I think if fans are stuck at 100% you need to probe for 12v output signal (Red/Yellow)from thermo switch to fan controller. If 12v present when cold then thermo switch is faulty. If no volts then I would assume fan controller module is faulty and providing unwanted power to fans.

Maybe pull the radiator thermo switch connector and see if fans stop ?

Reading your OP and seeing what you have replaced, something doesn't add up. Have you had an a/c gas recharge lately ? High pressure if overgassed might call for full fan speed to reduce a/c gas pressure. Either that or you may have a permanent 12v feed spliced-in somewhere in the wiring by a previous owner to bodge the fans to stay on.


----------



## PlasticMac (Apr 25, 2017)

As far as I can see, the fans are switched, using solid state "relays" which are integrated into the Fan Control Module "FCM", no electro mechanical relays involved. The radiator "thermal switch" is not a switch as such, it just sends a signal (by opening and closing), to the FCM. Mac.


----------



## PlasticMac (Apr 25, 2017)

After the fuse checks, I'd go for the connectors on the FCM, unplug them, check the contacts are clean and bright. Mac.


----------



## silkman (Jul 29, 2004)

The fan relays in the TT are in the fan controller box under the battery. Its a single sealed unit.


----------



## Kofita (Jul 8, 2018)

Bless you all for the replies.

After unplugging the thermal switch the fans still stay on so yes I assume a constant 12v current is running. He also installed the radio in a stupid way only found out after it drained my battery so this doesn't surprise me.

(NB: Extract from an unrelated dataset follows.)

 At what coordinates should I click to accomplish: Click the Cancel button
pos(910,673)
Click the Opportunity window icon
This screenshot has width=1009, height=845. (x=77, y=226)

Changed everything I can in this circuit so now I'm waiting for an electrician to come and take a look.

Another issue is that even after installing my new coolant temp sensor my CC is showing 121 degrees but the ecu is receding the right coolant temp because I have a liquid boost gauge that shows me the correct temp. Is it possible that the coolant temp sensor is only giving out one correct reading or do we think that somethings wrong with the connection from the coolant temp sensor to the CC

Thanks once again guys!


----------



## Pukmeister (Dec 27, 2017)

Its sounding like somebody has frigged the run signal for the fan controller, causing it to force-run the fans all the time. Either that or you have a live short on the run signal or a faulty controller. A good electrician should be able to trace the wiring, probe for voltages and determine for certain what is happening.

If your liquid gauge shows the true temperature but the climate control does not, and assuming they share the same signal, I suspect somebody has been messing with the wiring to the climate module or it has a high resistance wiring connection (perhaps a poor or corroded termination)that is altering the analogue value from the sensor and thus fooling it into reading high, assuming a positive temperature coefficient transducer is used (higher resistance = higher heat reading).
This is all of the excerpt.